(STUDY MATERIAL Opens)
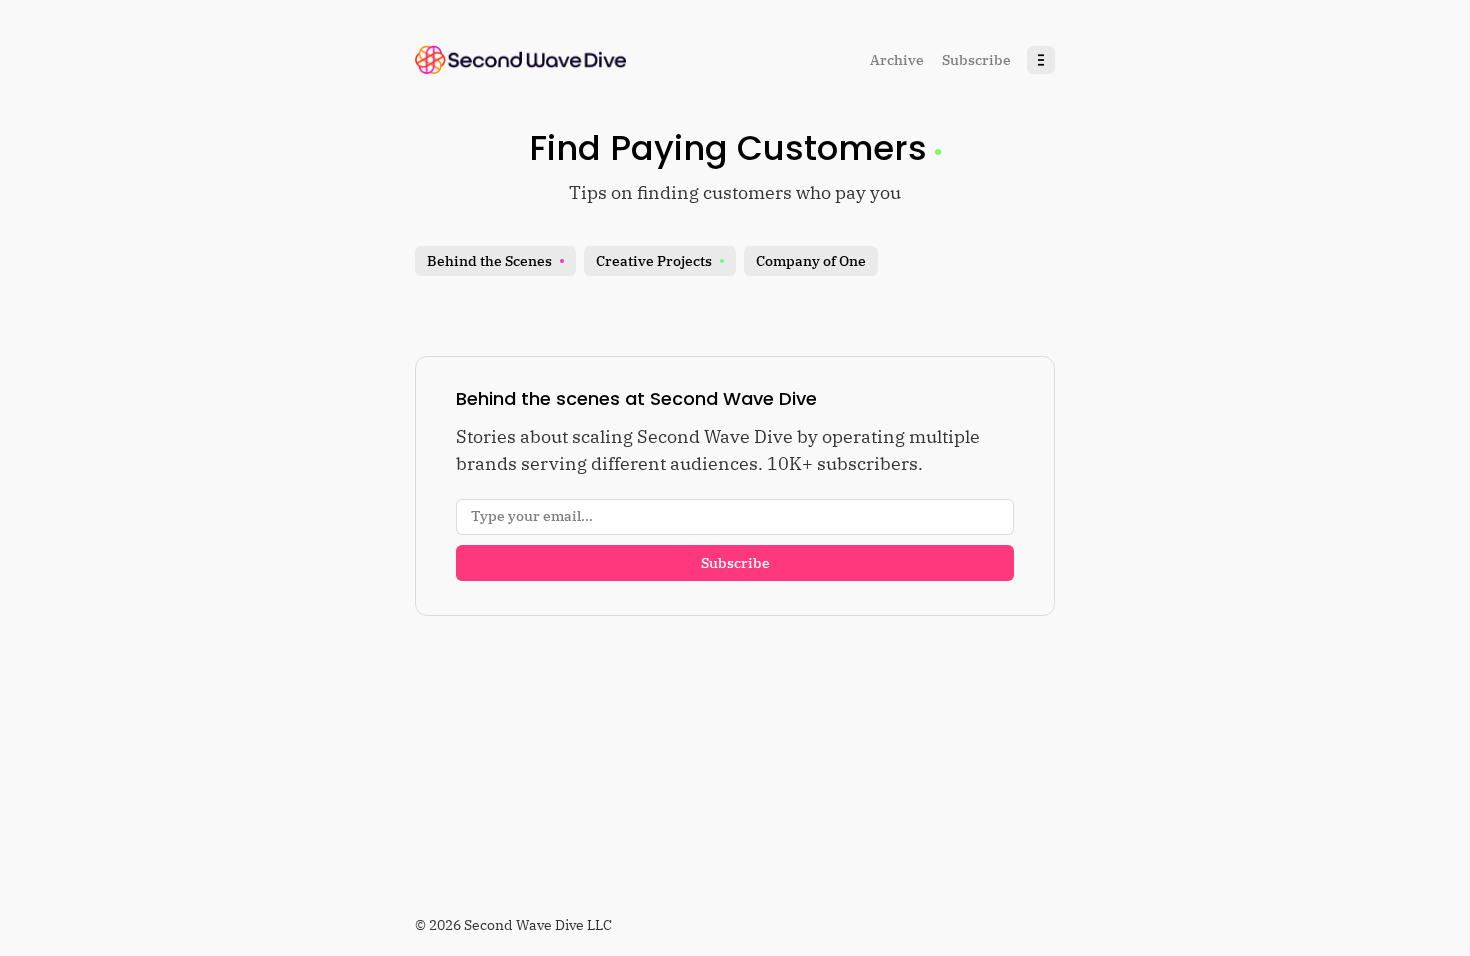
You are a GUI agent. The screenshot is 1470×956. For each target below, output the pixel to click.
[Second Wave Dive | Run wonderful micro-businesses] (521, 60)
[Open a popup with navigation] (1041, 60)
(STUDY MATERIAL Closes)
(STUDY MATERIAL Opens)
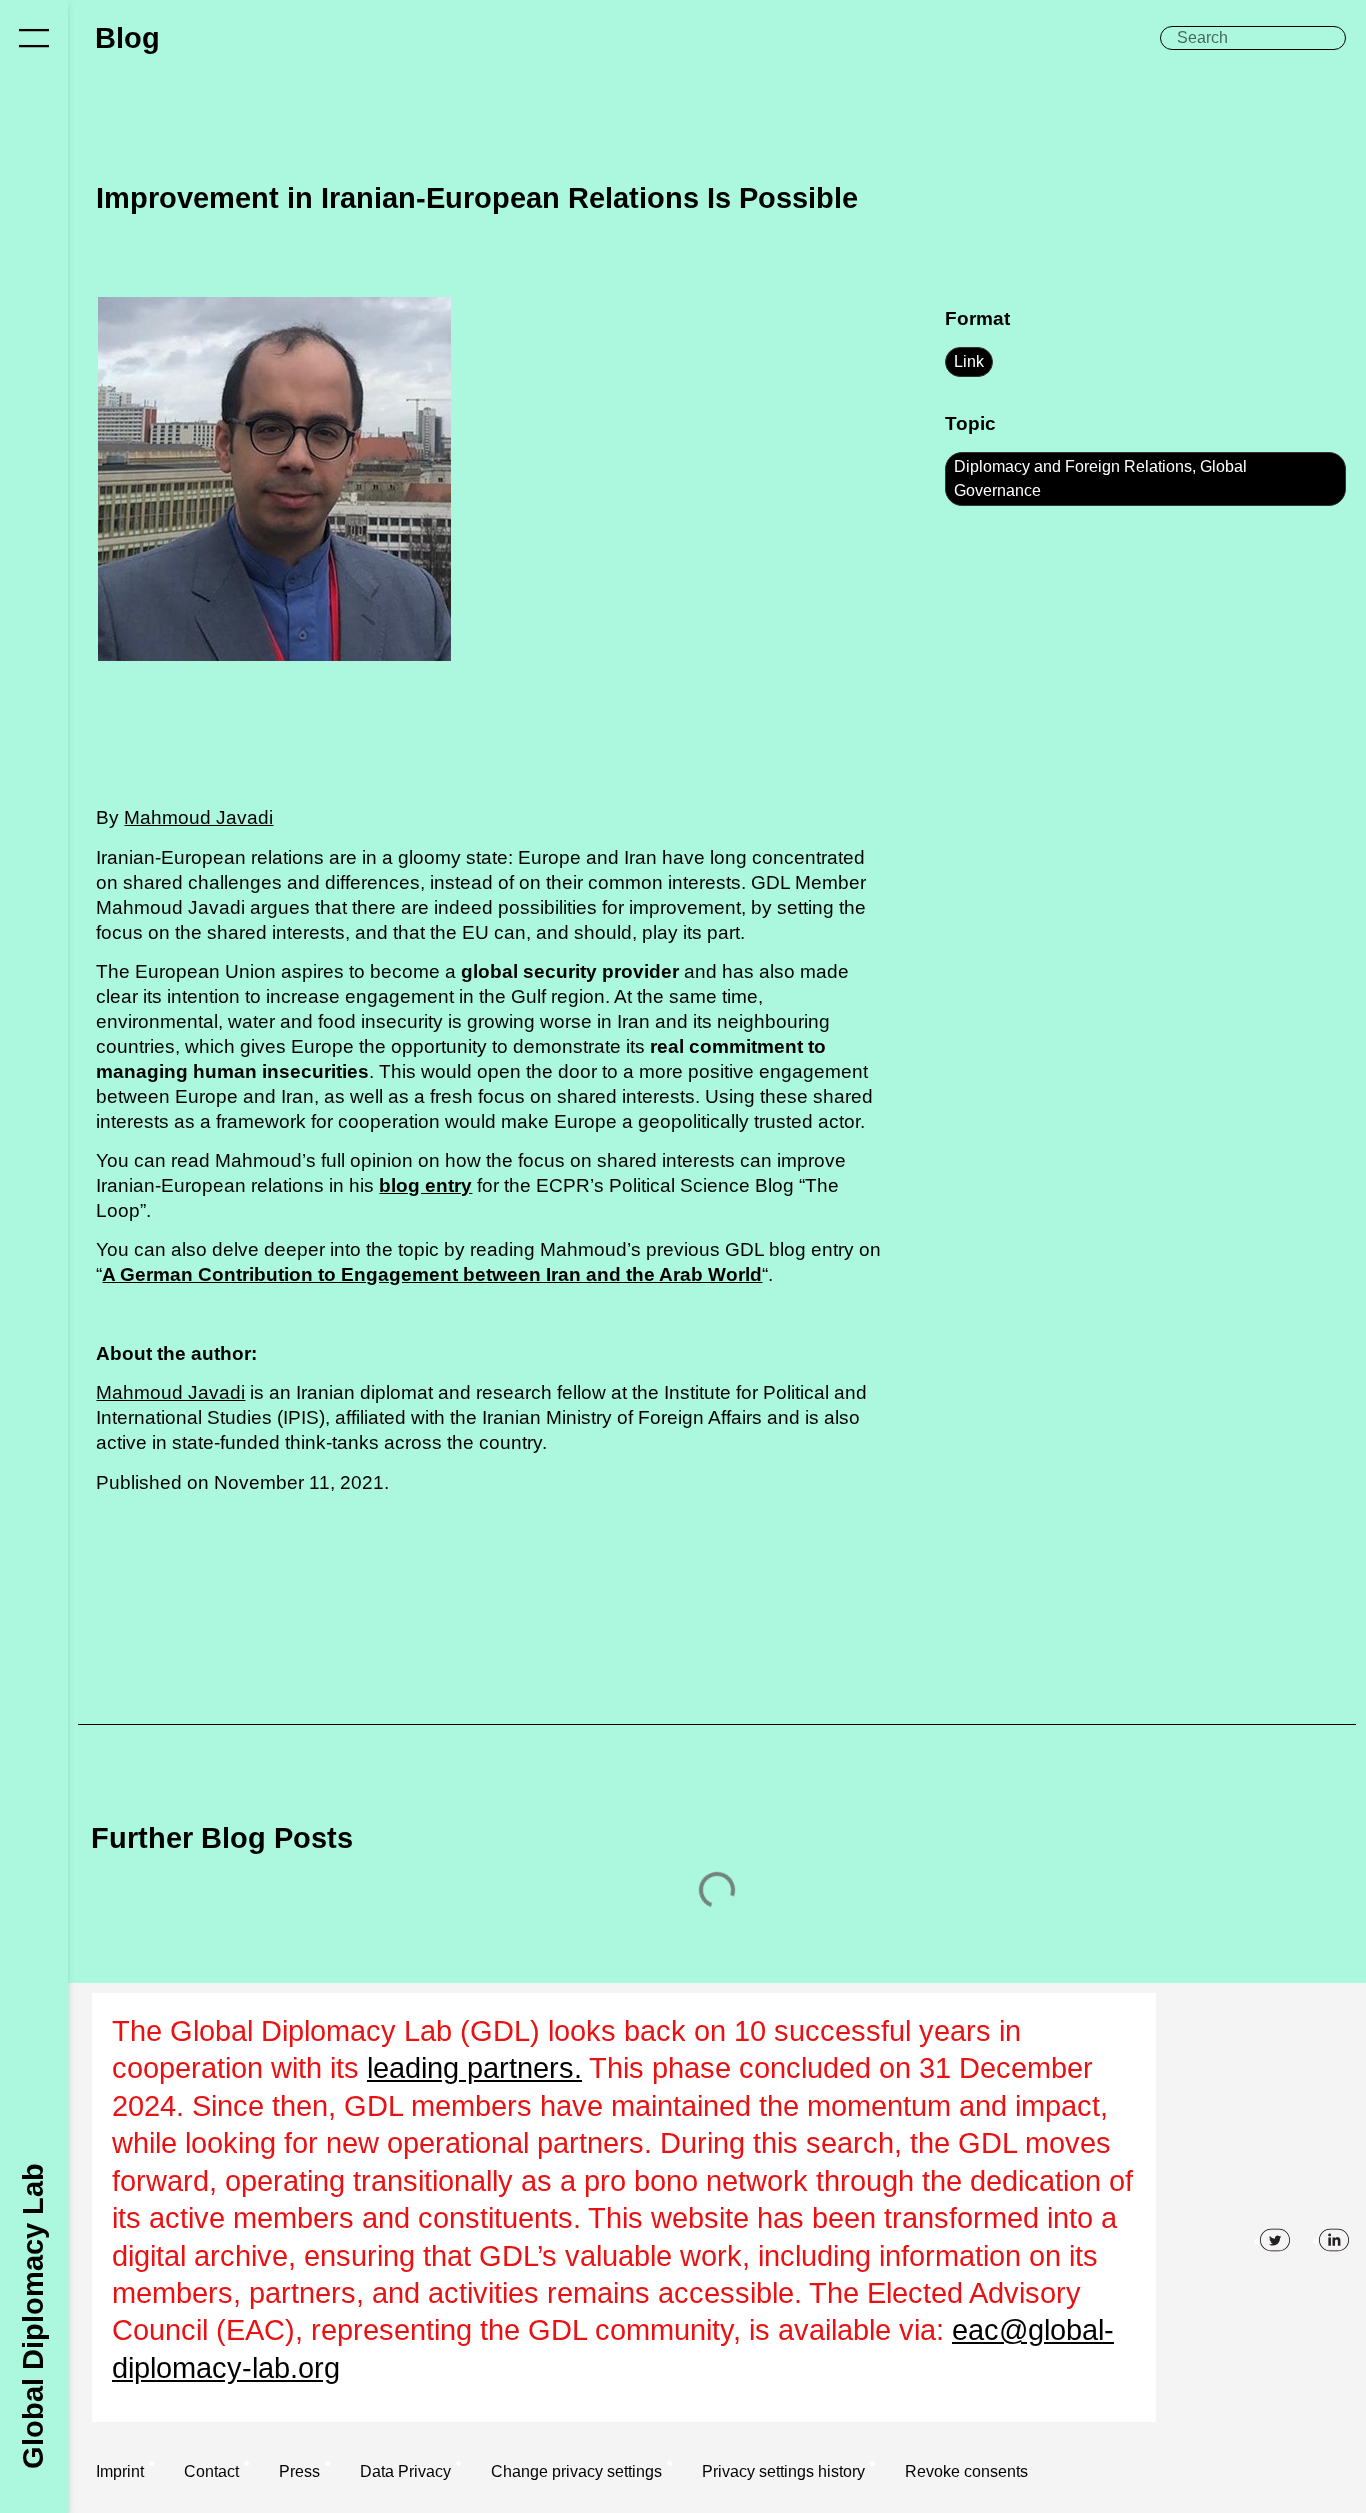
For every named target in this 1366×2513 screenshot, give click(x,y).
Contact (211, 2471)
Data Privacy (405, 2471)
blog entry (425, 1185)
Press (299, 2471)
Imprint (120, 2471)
(STUDY MATERIAL Closes)
(STUDY MATERIAL Opens)
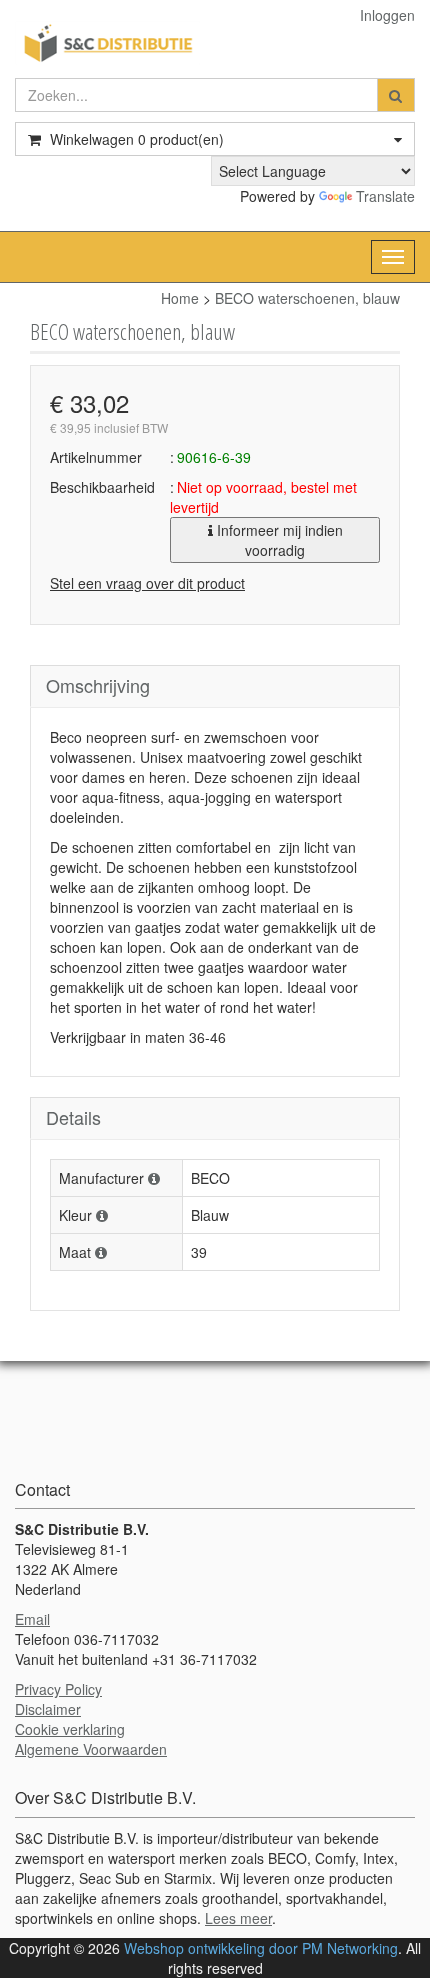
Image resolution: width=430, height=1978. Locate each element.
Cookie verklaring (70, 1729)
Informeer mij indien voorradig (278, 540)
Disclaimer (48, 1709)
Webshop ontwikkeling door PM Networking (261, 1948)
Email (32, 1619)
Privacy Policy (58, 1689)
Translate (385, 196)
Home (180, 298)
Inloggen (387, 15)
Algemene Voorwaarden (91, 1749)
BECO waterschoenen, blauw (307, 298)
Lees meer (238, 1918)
(STUDY MATERIAL Closes)
## EXERCISE INSTRUCTIONS
Above are some records; copy exactly the lines from the one with "Disclaimer (48, 1709)" through the one with "Lees meer (238, 1918)", both included, and no others.

## ANSWER FOR THIS EXERCISE
Disclaimer (48, 1709)
Webshop ontwikkeling door PM Networking (261, 1948)
Email (32, 1619)
Privacy Policy (58, 1689)
Translate (385, 196)
Home (180, 298)
Inloggen (387, 15)
Algemene Voorwaarden (91, 1749)
BECO waterschoenen, blauw (307, 298)
Lees meer (238, 1918)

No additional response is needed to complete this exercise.